2) Maintenance equipment at Middle East golf clubs is significantly different to that used in other global regions. Most use abundant fleets of ride-on mowers, tractors and trailers. Why? Well, grass is not designed to be grown in the desert - doing so successfully creates a piece of real estate that has to be managed carefully  every day  of the year, with no respite from the seasons as in other parts of the world. It is no surprise that maintenance costs are high.

3) Allied to this, many of the newer facilities, such as Yas Links, don't yet have the associated  real estate  that allows them to benefit from the less expensive Treated Sewage Water subsidies and are forced to maintain their grass with expensive desalinated water. Indeed, even at  subsidised rates  water bills can be over $1 million a year.

4) Finally,  plant disease is a big factor  - and concern - given the Middle East's high humidity levels. The applications to treat, control and prevent such disease can be extremely expensive.

 Aside from the GBF, KPMG recently published its latest Golf Benchmarking Survey - covering Europe, the Middle East and Africa - which offered some fascinating statistics and insights about the state of the golf industry in 2010.  

The business of golf is, in principal, the same the world over: green fees are largely based on the expectation, reputation and, ultimately, the experience the facility delivers. Operators, therefore, have to target their audience carefully and offer something unique to capture a good share of the market.

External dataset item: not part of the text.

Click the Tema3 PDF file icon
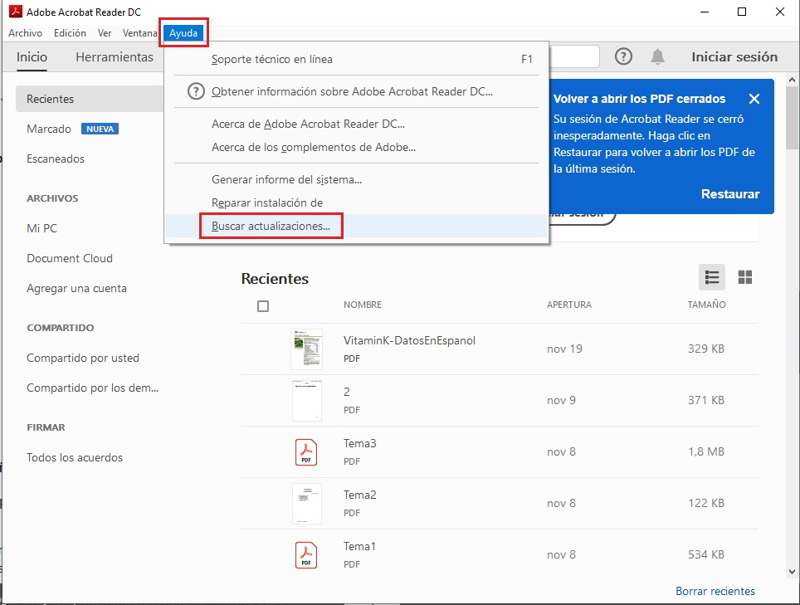The image size is (800, 605). (306, 452)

Until recently the  supply to demand ratio for golf  in the Middle East was heavily in favour of demand with limited supply; such a ratio tends to equate to a strong and successful model. However, in early 2008 we witnessed a virtual reverse of that dynamic.  New courses and a global recession  that appeared to lead to discretionary spend have now  resulted in an incredibly competitive playing field . These days operators are having to pay as much attention to rising costs as they have to reducing revenues.

Going forwards like any business plan and market study, the  development of new golf facilities needs to be strategically planned and realistically considered  in order to ensure the market doesn't become in some way saturated - and, in doing so, dilutes the audience. There is still, most definitely, room for golf course expansion but it needs to support residential communities or resort facilities and must be seen as much of a driver of tourism as a facility to support a local population.

In line with this we all have a  responsibility to maximise the sustainability and minimise the environmental impact  the global growth in golf is having. This was brought home by a good, if disheartening, presentation at the GBF concerning the longevity (or lack of) of our planet and natural resources based on current rates of growth. Are we truthfully doing enough to preserve, or even replenish, what we have? I would like to see a  complete artificial surface golf course in the region ; I believe such a project and design is possible, and would allow a significantly lower operating cost - and, thus, could result in reduced green fees to encourage a greater access to golf for a broader audience.

In short, golf has many plus points for the Middle East. It drives tourism, stabilises the desert, offers value to residential and resort development, creates amenities, encourages sport and outdoor activity, develops a person's education and character, enhances an environment and boosts wildlife.

But the  supply of golf facilities needs to be correctly aligned with the demand . Growth needs to be focused on markets and regions where there is currently little golf provision or which can support the far bigger picture of building a thriving community and contributing to an enhanced lifestyle."